Abstract

Endoscopic decompression of symptomatic main pancreatic duct (MPD) dilation in Whipple patients is often difficult because of stenosis of the pancreaticojejunal (PJ) anastomosis. To evaluate the feasibility and procedural safety of the pancreatic antegrade needle-knife (PANK) technique, with the goal of restoring antegrade MPD flow, when endoscopic retrograde pancreatography (ERP) and EUS-guided rendezvous fail. Tertiary care center. Retrospective series. Three patients with symptomatic MPD dilation refractory to ERP and EUS-guided rendezvous. Under EUS guidance, a 19-gauge echo-needle was used to gain access to the dilated MPD and a Jagwire advanced.
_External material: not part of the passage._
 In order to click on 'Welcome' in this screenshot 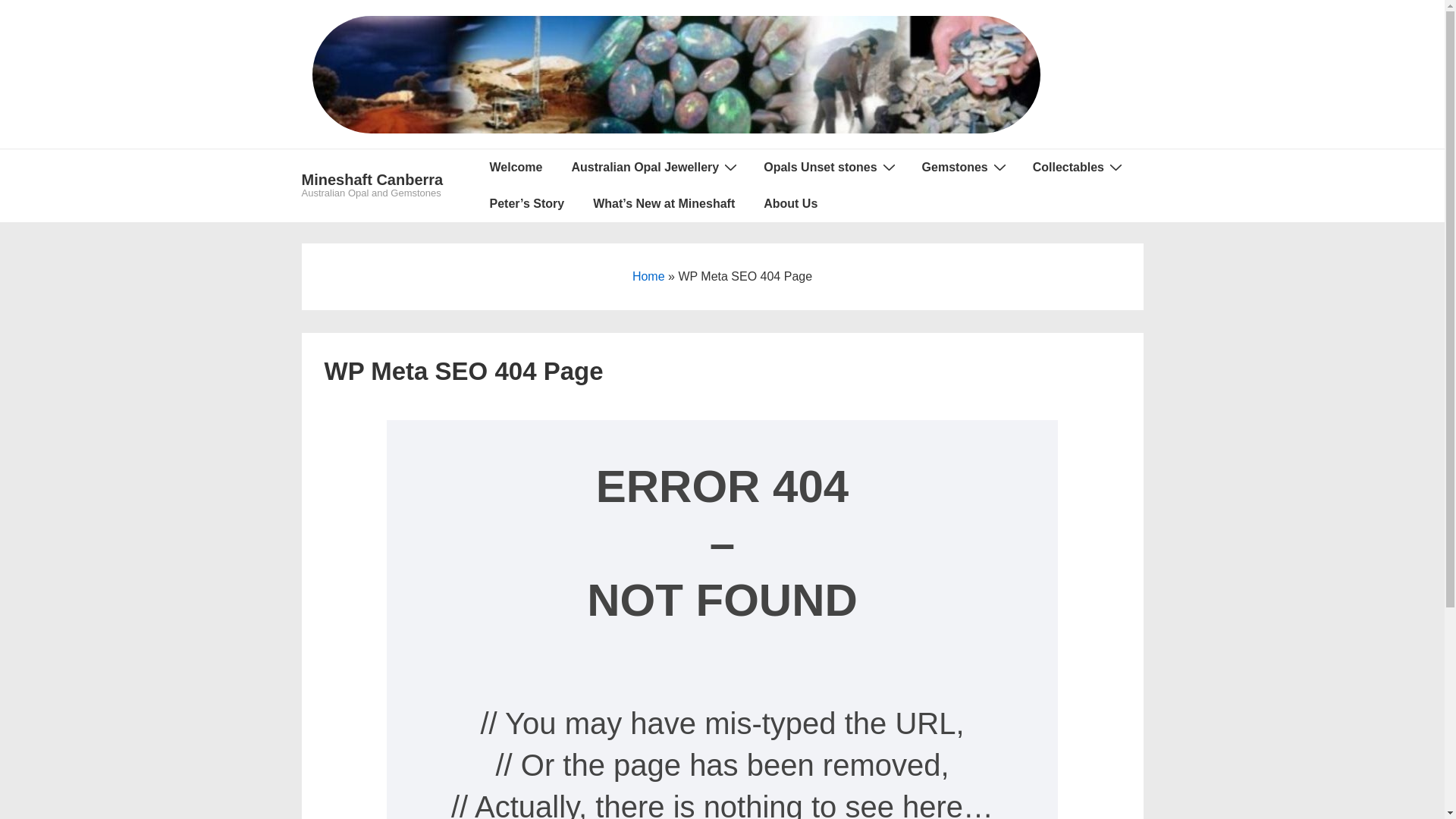, I will do `click(516, 167)`.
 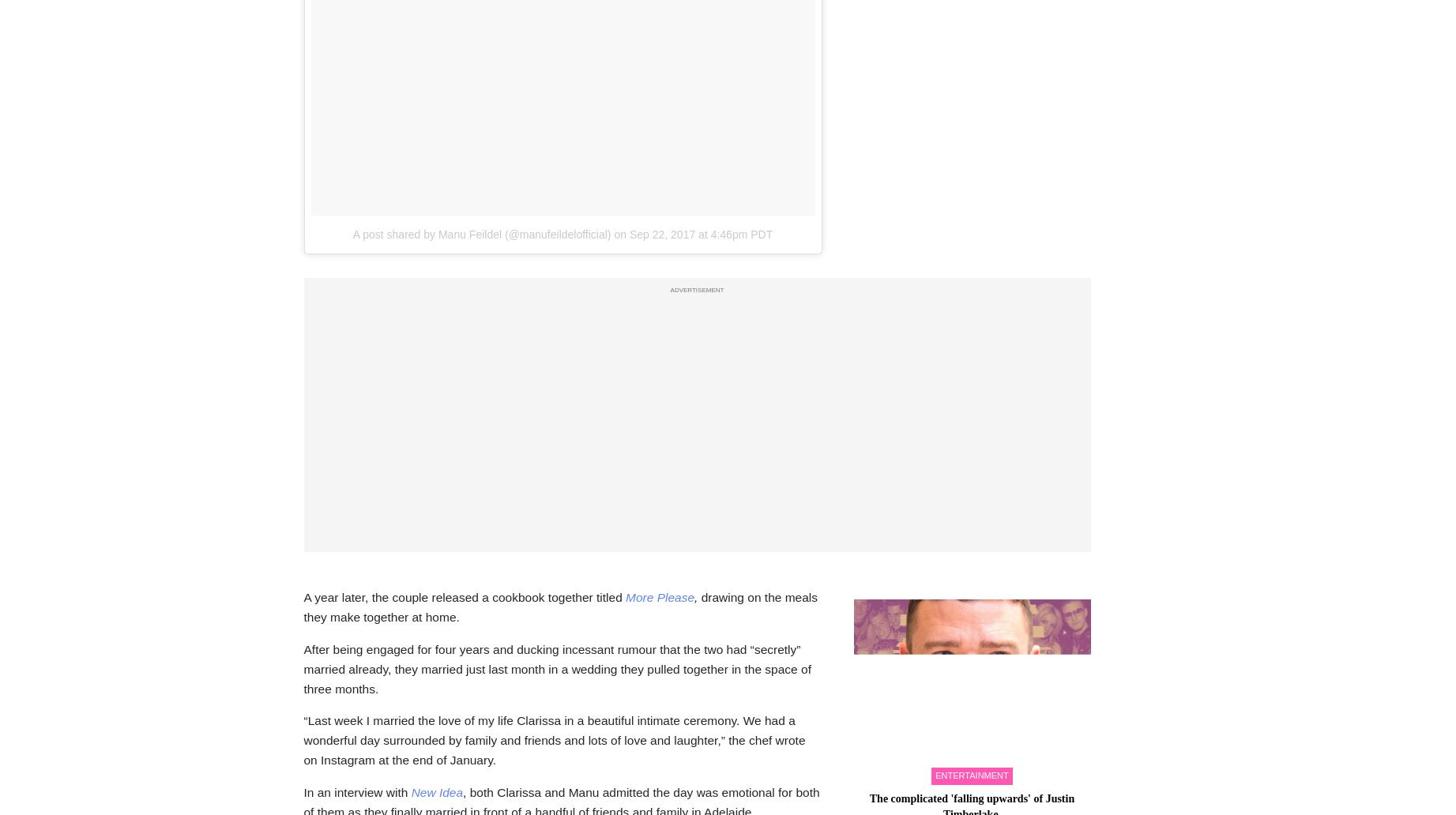 I want to click on 'After being engaged for four years and ducking incessant rumour that the two had “secretly” married already, they married just last month in a wedding they pulled together in the space of three months.', so click(x=555, y=668).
After failed attempts at antegrade guidewire passage across the PJ stenosis, deep transgastric MPD access was achieved via a Soehendra stent retriever and balloon dilation. Careful antegrade needle-knife of the stenotic site was performed. A long pancreatic stent spanning the jejunum, MPD, and gastric access site was placed. Four to 8 weeks later, this stent was upsized and converted to a PJ stent, which in turn was removed 4 weeks thereafter. Technical feasibility and complications. All 3 patients successfully underwent the PANK procedure. Pre- and post-MRCP studies showed the mean MPD diameter decreased 60% from 8.3 mm to 3.6 mm (mean follow-up 8 months). At 24-month follow-up, all 3 patients experienced decreased or resolved pain without further need for MPD intervention. Retrospective study with small numbers. When ERP and EUS rendezvous fail, the PANK procedure using a staged stent strategy seems to be an effective means of MPD decompression.